> _Consignes_
Recopiez à l'identique, dans le texte sur l'embargo visant le pétrole russe, le passage allant de « Pour ne rien » jusqu'à « de transport maritime. ».

> _Texte fourni_

____

En parallèle, une poignée d'autres pays ont demandé des dérogations, ralentissant les négociations. Outre la Hongrie, la Slovaquie – également totalement enclavée – a obtenu de pouvoir continuer ses importations pétrolières russes, via Droujba, durant l'année 2023. Ce délai a aussi été proposé à la République Tchèque, dans une situation similaire. Mais l'équilibre est fragile, la Pologne, les pays Baltes et d'autres, très hostiles au Kremlin, ne veulent pas de sanctions trop amoindries.
Pour ne rien arranger, Chypre, Malte et la Grèce tentent de défendre leur propre paroisse. Leurs puissants armateurs se montrent, notamment, particulièrement circonspects à l'idée d'interdire tout transport de produits pétroliers russes par des navires battant pavillon de l’UE. Les trois pays craignent de devoir faire face à des conséquences très néfastes sur leurs industries de transport maritime.
En l'absence de progrès cette semaine, la question de l'embargo devrait s'inviter au sommet européen des 30-31 mai.
En théorie, les Vingt-Sept peuvent parfaitement se passer du pétrole russe, qui ne pèse que 30 % du brut et 15 % des produits raffinés dans l'UE. Au contraire, les exportations de pétrole rapportent 80 milliards de dollars par an – dont environ 25% pour la seule Union Européenne – à la Russie, soit quatre fois plus que ses exportations de gaz.

____

> _Entrées fournies_
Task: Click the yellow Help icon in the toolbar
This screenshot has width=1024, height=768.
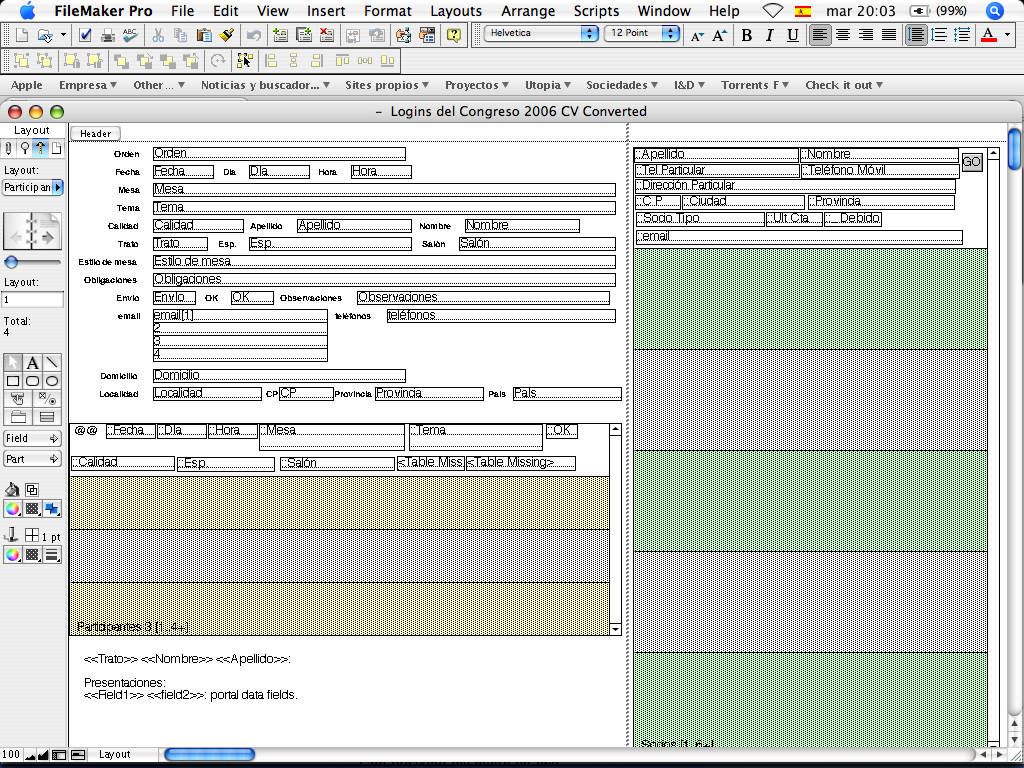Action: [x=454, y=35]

____

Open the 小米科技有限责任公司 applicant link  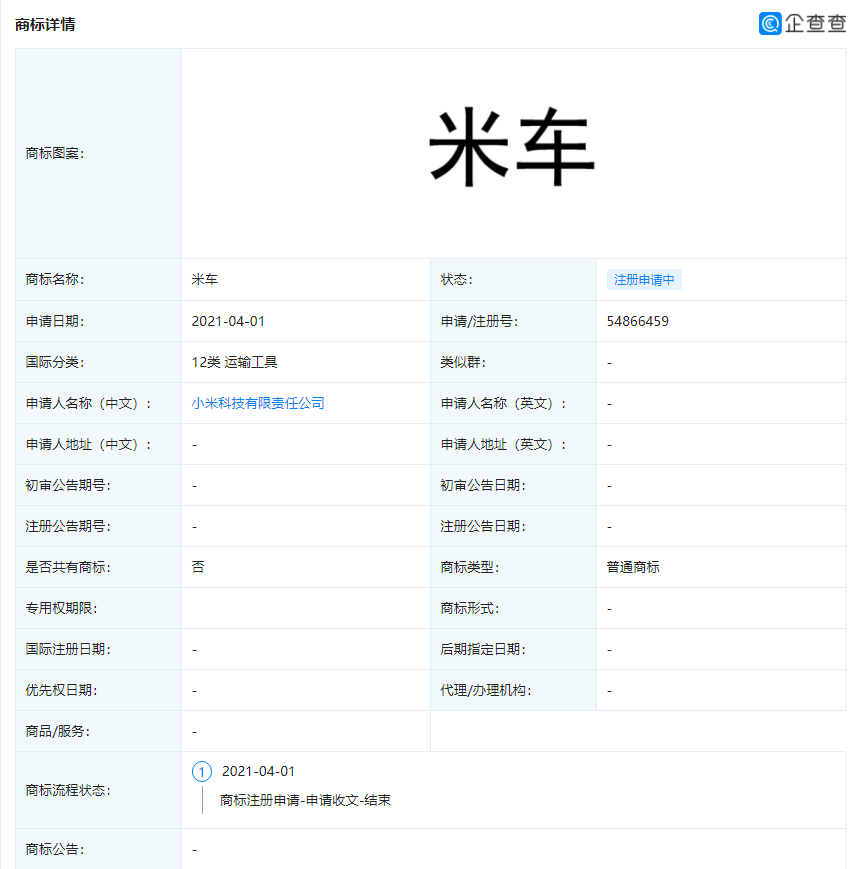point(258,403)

____

> _Résultat obtenu_
Pour ne rien arranger, Chypre, Malte et la Grèce tentent de défendre leur propre paroisse. Leurs puissants armateurs se montrent, notamment, particulièrement circonspects à l'idée d'interdire tout transport de produits pétroliers russes par des navires battant pavillon de l’UE. Les trois pays craignent de devoir faire face à des conséquences très néfastes sur leurs industries de transport maritime.